Kiwis are back doing what they love and returning to sports. But are we just going to see more players injured on the sidelines than remaining on the field? Social distancing rules have been in place since 25 March which has limited a lot of athletes ability to train and stay fit until they were lifted recently in alert level 2.
Alert level 1 allows all eager athletes to return to their sporting pursuits, including contact team sports. Sporting gatherings no longer have restrictions in place and many sporting tournaments have resumed.
Athletes have not been training like they normally would to prepare for the busy season ahead. A competitive tournament is very different from team training, and there are concerns over potential injuries. The Alert level 3 and level 4 lockdown rules meant that many players hadn’t trained properly in over eight weeks. Orthopaedic surgeon Mr Nick Gormack warns of the consequences.

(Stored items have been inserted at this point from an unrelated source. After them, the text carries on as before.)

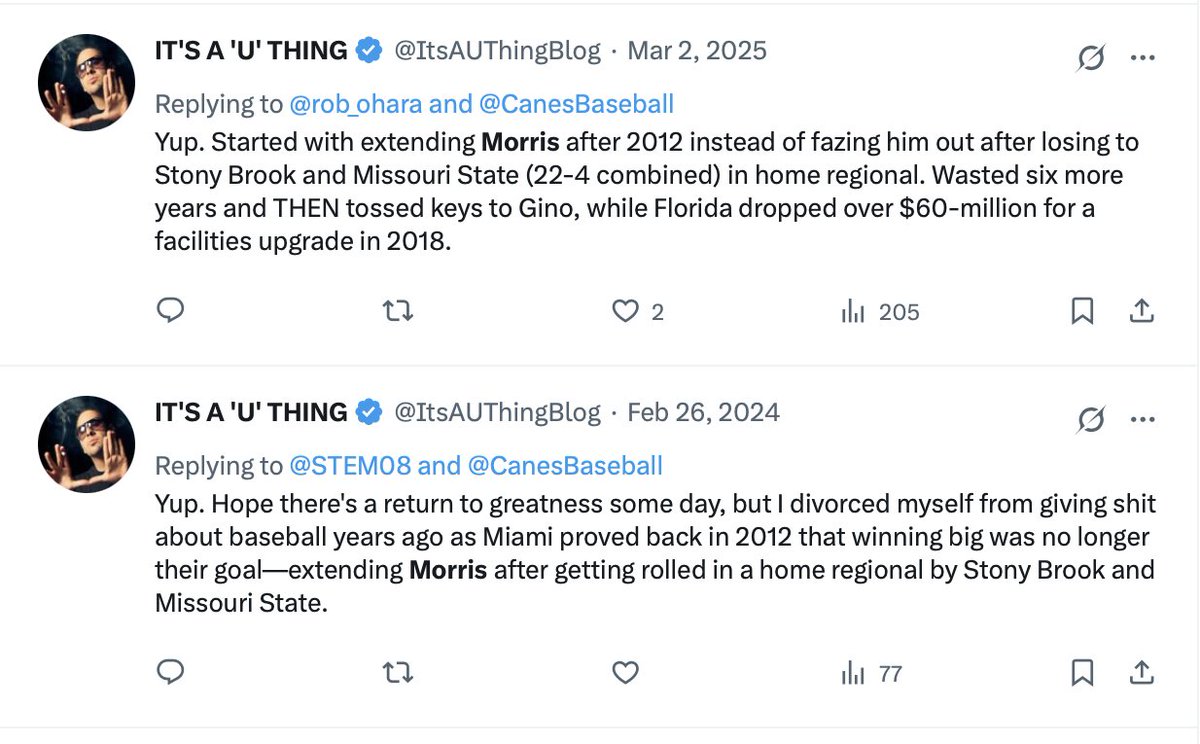Open more options menu on second tweet
1200x744 pixels.
tap(1142, 420)
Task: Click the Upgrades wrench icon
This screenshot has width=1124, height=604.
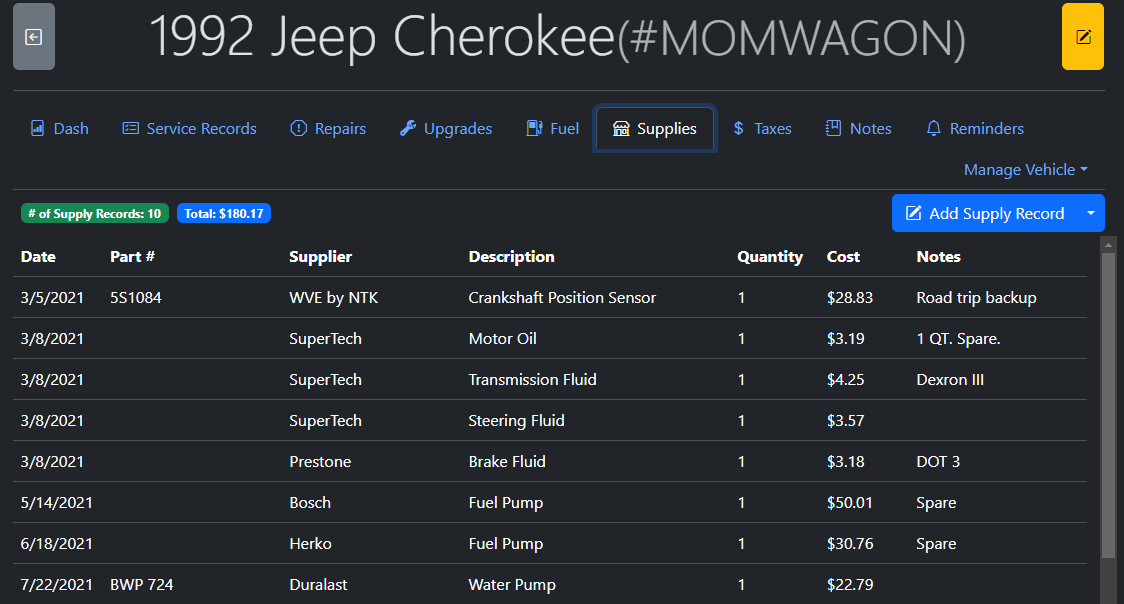Action: click(x=407, y=129)
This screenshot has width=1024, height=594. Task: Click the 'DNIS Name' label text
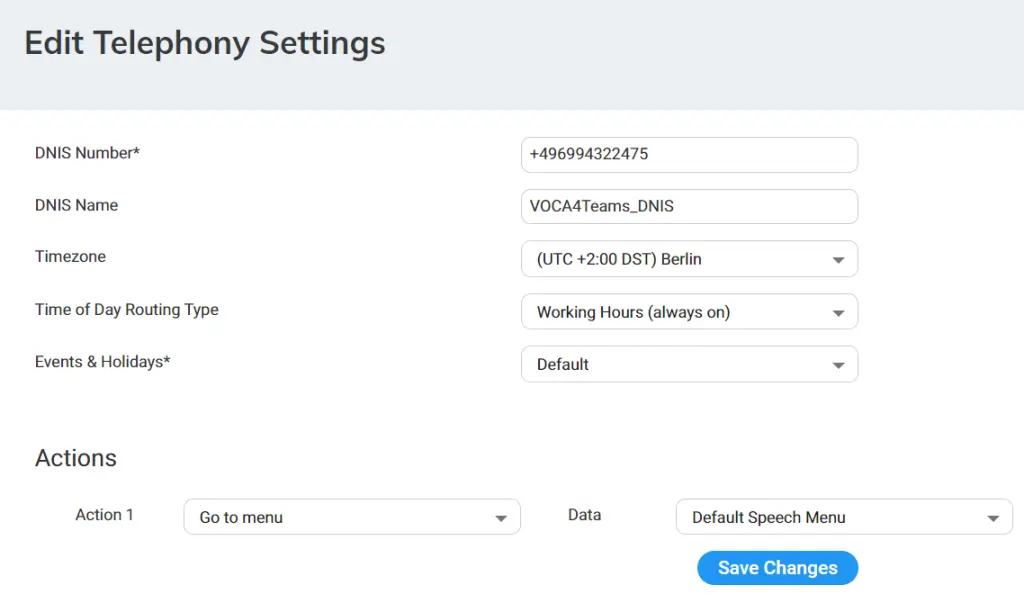click(x=76, y=205)

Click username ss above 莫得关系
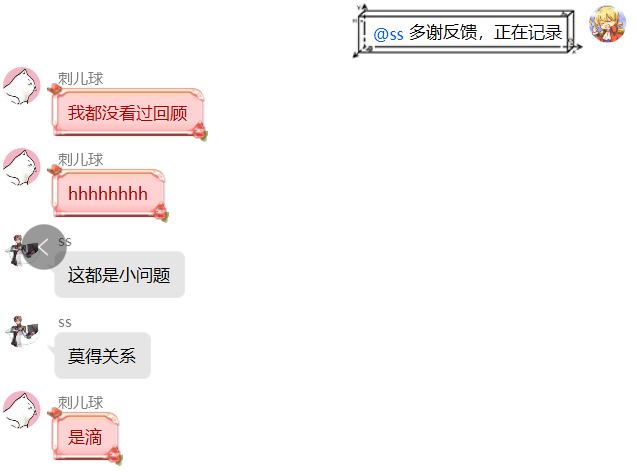[65, 323]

To mitigate the risk of injuries coaches and physiotherapists should encourage their athletes to take care of themselves after such a long time off. Nick Gormack, an Orthopaedic Surgeon at Ormiston Hospital regularly treats sporting injuries and warns of the potential risks. “There are a lot of preventable injuries that are treated by Physiotherapists and Orthopaedic Surgeons. Athletes should prepare with pre-season training before returning to sport, and warm up properly before each game.”
“We know athletes will be keen to return to competitive sport, but we don’t want to see a spike in injuries that could otherwise be avoided,” said Mr Gormack, who explains he already sees a spike in sprains, tears and fractures at the start of each season.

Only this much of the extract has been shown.